Dive Brief:
- An advisory panel to the FDA on Wednesday recommended that the agency approve Amgen's Repatha (evolocumab), part of a new class of potential blockbuster PCSK9 cholesterol-fighting drugs.
- The panel recommended Sanofi/Regeneron's competing Praluent (alirocumab) for approval on Tuesday.
- The advisory committee's vote was 11-4 in favor of recommending Repatha's approval in high-risk cardiovascular disease patients (other than homozygous familial hypercholesterolemia [HoFH] patients) whose cholesterol cannot be maintained with statins alone, and 15-0 in favor of approving it for HoFH. Several panel members expressed concerns about the Amgen drug's dosing and raised the specter of doctors reducing their patients' statin intake, while others said that longer and more detailed studies should be conducted on the drug to determine actual CVD outcomes such as reductions in heart attacks.
Dive Insight:
As BioPharma Dive has previously reported, it seems that Praluent's more versatile dosing regimen may give it a marketing and regulatory advantage. Repatha is available in biweekly 140 mg injections or monthly 420 mg injections, whereas Praluent has 75 mg and 150 mg biweekly injections. That also gives Sanofi a pricing advantage by allowing the firm to set two distinct price points at more affordable levels.
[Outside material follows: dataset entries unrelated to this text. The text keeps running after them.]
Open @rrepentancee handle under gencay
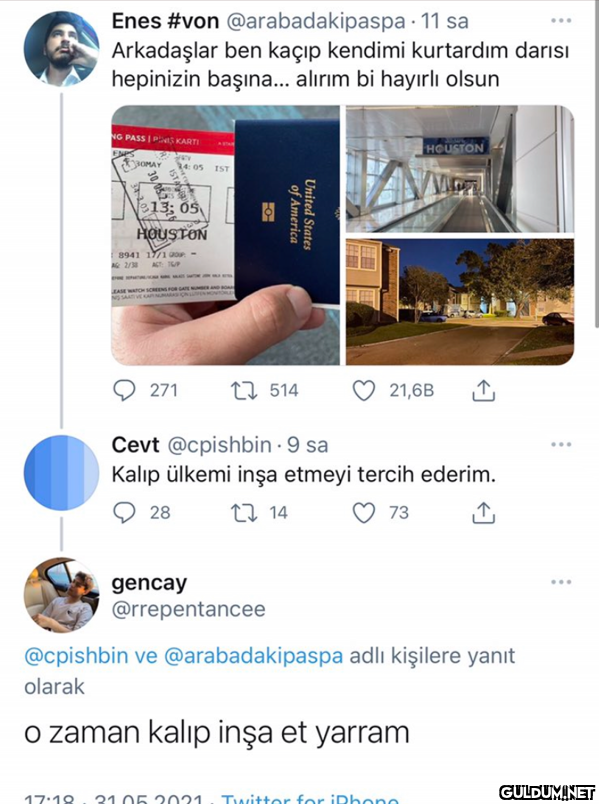 [x=189, y=610]
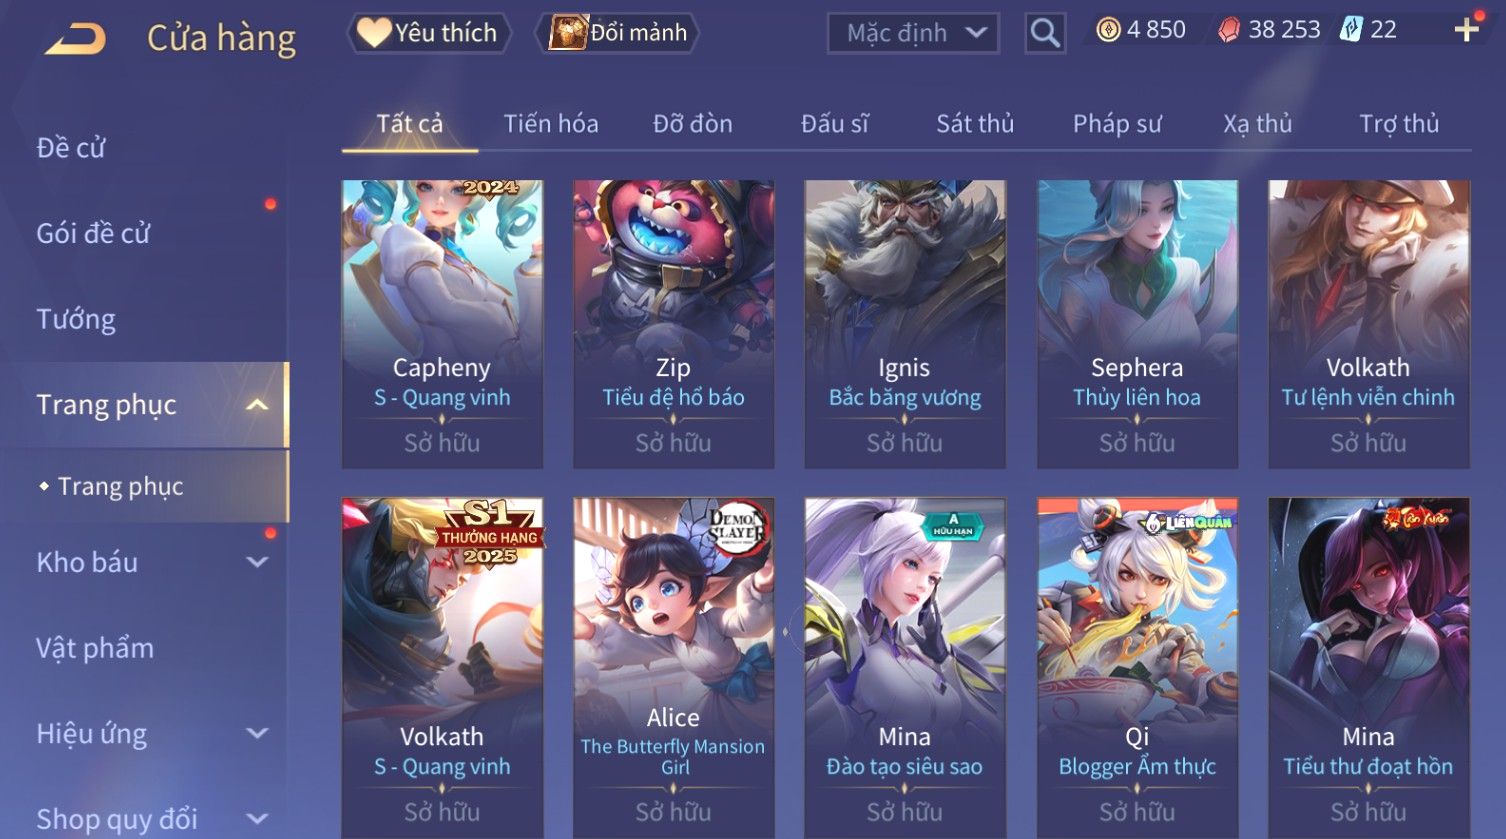This screenshot has height=839, width=1506.
Task: Open the search magnifier icon
Action: click(x=1045, y=33)
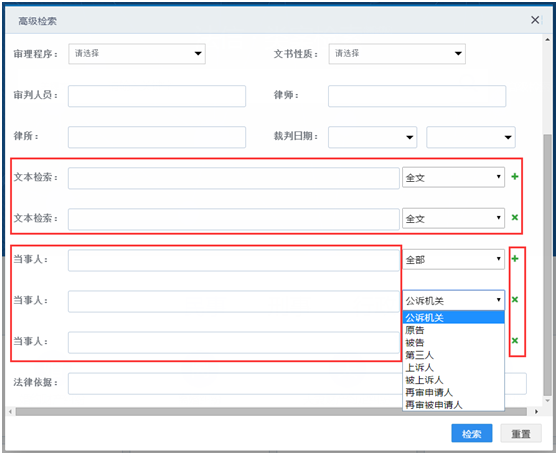The height and width of the screenshot is (455, 558).
Task: Click the horizontal scrollbar track
Action: tap(271, 412)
Several advisory committee members also raised concerns that Repatha may lower bad LDL cholesterol too much. While there is no compelling data showing that excessively low LDL-C levels are bad, per se, there is also a lack of safety data on particularly low levels of that cholesterol. More than one panelist said that longer-term and larger-population data will be necessary to judge the true efficacy of Repatha and PCSK9 medications.
Both Praluent and Repatha have been shown to lower LDL-C by as much as 60%. The question is: Which population of patients would this benefit? And is simply lowering this type of cholesterol even an effective therapeutic regimen?
Amgen has already enrolled a far larger and longer-term ongoing CVD outcomes trial to guage whether the drug can, in fact, deter adverse events. Results from that study won't be released until 2017.